** Exercise description **
Copy the listing below word for word, leaving out the pictures.
++++
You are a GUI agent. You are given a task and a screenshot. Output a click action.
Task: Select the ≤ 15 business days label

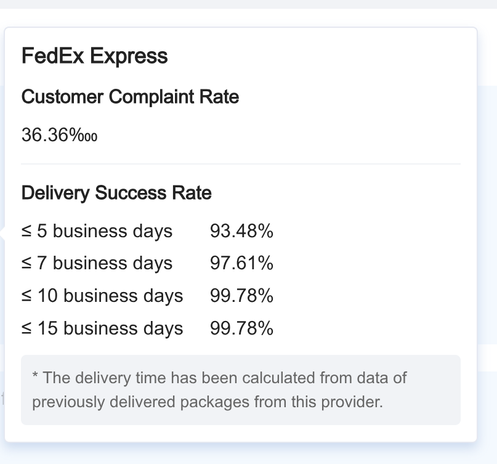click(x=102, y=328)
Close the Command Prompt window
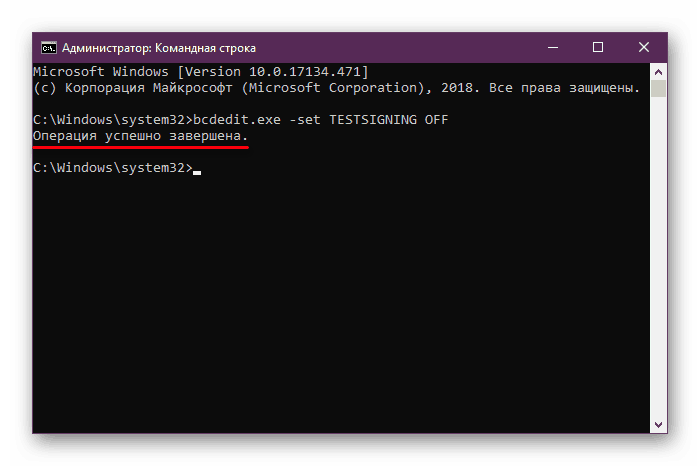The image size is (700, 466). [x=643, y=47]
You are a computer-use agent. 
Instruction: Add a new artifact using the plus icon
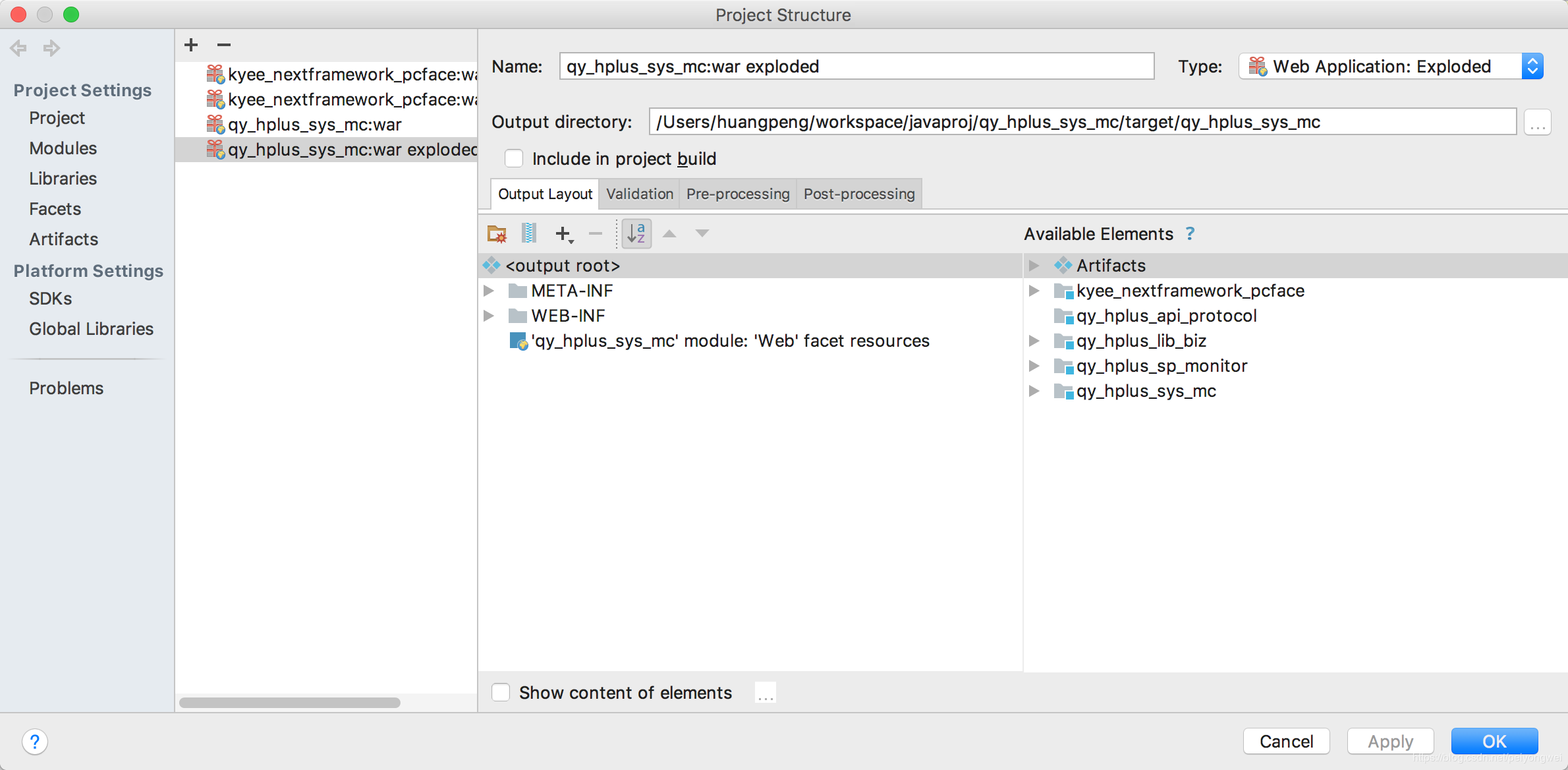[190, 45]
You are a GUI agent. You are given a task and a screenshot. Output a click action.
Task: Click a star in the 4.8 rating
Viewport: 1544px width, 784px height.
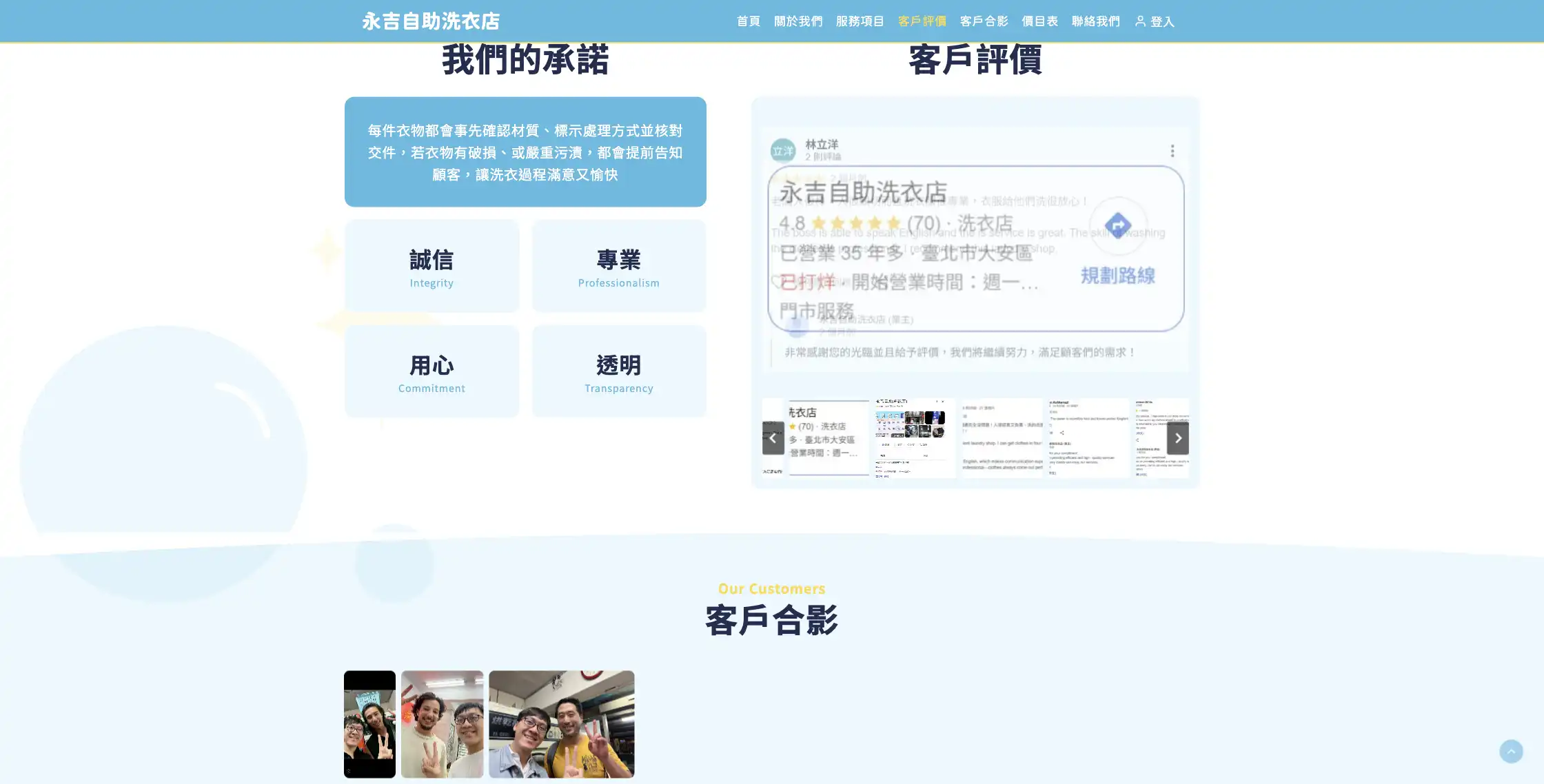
++++
** Task answer **
You are a GUI agent. You are given a task and a screenshot. Output a click action.
Task: Select the ≤ 15 business days label

click(x=102, y=328)
Close the Command Prompt window
The image size is (700, 466). [x=643, y=47]
You are a computer-use agent. 
Instruction: Add a new artifact using the plus icon
[190, 45]
You are a GUI agent. You are given a task and a screenshot. Output a click action.
Task: Click a star in the 4.8 rating
Viewport: 1544px width, 784px height.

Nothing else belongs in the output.